## Items from a data source

----

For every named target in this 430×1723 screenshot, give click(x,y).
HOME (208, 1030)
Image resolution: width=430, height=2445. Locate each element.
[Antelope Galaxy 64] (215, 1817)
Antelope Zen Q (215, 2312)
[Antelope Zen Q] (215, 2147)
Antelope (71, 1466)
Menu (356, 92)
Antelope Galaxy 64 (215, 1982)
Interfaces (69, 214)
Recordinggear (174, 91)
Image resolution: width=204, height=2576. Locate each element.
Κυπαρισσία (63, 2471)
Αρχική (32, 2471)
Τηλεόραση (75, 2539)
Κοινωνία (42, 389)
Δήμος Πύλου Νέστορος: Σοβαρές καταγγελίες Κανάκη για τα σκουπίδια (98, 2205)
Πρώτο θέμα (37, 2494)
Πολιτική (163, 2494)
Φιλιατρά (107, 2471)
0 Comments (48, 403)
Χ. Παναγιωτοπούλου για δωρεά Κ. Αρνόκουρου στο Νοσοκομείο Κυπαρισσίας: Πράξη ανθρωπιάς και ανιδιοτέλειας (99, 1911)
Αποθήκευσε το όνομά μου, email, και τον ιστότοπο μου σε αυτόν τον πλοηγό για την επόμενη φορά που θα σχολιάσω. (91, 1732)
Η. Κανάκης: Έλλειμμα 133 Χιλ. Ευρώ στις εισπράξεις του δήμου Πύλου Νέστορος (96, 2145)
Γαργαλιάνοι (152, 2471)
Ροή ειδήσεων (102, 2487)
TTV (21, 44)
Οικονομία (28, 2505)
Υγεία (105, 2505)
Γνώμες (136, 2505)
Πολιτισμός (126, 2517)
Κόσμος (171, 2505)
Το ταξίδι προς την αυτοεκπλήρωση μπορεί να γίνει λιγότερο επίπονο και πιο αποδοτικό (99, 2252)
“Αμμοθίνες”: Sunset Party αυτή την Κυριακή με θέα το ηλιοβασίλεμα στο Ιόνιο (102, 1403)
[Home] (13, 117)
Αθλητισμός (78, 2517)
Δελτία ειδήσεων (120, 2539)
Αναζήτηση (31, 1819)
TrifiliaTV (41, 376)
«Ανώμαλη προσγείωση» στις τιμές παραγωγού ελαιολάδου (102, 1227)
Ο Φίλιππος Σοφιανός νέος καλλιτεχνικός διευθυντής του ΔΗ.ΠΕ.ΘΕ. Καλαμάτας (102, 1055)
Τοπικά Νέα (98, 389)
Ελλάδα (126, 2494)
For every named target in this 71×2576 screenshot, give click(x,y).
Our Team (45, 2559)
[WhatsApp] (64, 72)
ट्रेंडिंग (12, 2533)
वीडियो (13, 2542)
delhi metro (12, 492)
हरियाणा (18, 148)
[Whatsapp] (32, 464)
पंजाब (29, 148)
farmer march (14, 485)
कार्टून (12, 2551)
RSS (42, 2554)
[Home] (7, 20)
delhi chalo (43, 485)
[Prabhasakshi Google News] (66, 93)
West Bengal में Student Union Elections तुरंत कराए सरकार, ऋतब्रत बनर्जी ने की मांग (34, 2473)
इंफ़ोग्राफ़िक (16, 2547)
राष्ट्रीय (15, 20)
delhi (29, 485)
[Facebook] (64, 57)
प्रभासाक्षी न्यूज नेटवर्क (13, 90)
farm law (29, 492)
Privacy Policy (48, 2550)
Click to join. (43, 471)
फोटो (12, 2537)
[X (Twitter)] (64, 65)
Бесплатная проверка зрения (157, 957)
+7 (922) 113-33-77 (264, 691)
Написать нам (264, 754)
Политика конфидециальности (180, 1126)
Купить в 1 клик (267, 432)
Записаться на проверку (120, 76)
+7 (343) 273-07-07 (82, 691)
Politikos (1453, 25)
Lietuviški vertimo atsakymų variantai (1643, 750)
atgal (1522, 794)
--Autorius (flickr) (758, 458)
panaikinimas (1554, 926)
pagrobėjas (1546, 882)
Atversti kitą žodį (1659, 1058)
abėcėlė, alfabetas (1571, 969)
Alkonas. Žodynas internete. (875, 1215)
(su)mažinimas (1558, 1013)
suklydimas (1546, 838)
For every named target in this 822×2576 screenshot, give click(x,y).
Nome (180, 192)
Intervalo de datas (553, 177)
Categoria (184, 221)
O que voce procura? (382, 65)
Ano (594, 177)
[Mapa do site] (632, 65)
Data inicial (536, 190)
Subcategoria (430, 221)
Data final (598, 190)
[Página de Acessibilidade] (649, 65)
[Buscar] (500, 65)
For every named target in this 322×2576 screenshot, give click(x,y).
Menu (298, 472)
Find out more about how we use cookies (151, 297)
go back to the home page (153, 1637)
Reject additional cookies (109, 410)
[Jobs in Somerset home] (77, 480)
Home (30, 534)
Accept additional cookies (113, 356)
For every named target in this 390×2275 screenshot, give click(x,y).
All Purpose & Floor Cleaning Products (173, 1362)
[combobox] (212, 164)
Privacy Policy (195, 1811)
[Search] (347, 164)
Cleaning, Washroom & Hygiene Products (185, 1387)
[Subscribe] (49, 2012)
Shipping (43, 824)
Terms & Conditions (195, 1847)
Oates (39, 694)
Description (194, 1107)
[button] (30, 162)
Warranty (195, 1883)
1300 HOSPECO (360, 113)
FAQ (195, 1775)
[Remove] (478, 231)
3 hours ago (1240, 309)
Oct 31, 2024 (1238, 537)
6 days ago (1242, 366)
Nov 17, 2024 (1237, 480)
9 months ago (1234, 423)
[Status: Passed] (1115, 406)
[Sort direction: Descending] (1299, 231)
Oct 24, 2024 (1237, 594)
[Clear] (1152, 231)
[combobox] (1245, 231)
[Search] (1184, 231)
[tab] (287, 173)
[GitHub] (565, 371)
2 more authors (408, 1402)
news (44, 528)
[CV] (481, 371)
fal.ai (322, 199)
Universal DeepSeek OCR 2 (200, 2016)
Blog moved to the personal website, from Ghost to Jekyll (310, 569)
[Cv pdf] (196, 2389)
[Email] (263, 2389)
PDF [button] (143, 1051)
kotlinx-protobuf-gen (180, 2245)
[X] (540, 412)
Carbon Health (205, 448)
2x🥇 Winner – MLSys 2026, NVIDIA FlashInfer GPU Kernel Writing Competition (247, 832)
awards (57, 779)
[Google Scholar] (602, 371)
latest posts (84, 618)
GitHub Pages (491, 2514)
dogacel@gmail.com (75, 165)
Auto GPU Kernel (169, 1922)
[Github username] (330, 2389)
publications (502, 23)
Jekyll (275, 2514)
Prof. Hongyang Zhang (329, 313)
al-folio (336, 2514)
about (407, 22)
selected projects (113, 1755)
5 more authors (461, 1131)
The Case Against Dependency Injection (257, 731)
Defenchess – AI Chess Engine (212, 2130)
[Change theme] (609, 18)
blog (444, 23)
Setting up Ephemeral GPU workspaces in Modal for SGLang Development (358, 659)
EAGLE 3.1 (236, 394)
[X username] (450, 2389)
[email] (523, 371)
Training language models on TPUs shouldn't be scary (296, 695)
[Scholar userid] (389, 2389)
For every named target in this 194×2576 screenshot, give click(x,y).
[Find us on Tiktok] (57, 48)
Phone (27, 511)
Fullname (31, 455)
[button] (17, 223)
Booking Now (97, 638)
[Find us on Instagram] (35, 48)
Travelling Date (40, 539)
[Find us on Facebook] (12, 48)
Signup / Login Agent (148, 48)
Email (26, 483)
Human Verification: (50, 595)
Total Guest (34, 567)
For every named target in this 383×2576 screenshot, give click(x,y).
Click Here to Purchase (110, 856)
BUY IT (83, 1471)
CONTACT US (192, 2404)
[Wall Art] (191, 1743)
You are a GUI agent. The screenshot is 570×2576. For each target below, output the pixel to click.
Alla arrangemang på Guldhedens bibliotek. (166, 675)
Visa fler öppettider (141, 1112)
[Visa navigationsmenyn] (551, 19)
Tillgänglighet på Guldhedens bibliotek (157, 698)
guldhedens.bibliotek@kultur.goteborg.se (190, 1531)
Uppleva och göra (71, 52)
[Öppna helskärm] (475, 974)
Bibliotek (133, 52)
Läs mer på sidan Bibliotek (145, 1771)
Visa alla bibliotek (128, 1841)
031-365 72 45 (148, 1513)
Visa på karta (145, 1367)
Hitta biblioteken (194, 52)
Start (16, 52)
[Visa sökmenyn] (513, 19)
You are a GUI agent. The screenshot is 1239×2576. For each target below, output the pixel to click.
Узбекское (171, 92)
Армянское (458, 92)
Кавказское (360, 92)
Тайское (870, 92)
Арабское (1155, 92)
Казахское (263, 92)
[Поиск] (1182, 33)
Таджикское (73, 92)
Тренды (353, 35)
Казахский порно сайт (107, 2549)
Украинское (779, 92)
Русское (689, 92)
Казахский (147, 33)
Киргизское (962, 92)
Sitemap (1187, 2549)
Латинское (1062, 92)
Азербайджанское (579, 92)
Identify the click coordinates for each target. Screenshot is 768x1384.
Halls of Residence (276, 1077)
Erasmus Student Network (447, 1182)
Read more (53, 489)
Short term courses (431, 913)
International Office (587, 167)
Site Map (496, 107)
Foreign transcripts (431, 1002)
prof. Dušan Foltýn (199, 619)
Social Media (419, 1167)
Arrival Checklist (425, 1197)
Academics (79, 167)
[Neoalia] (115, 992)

----

## THE TASK
The string "this" appears in how many lines above? Answer with the number only.

## TASK OUTPUT
7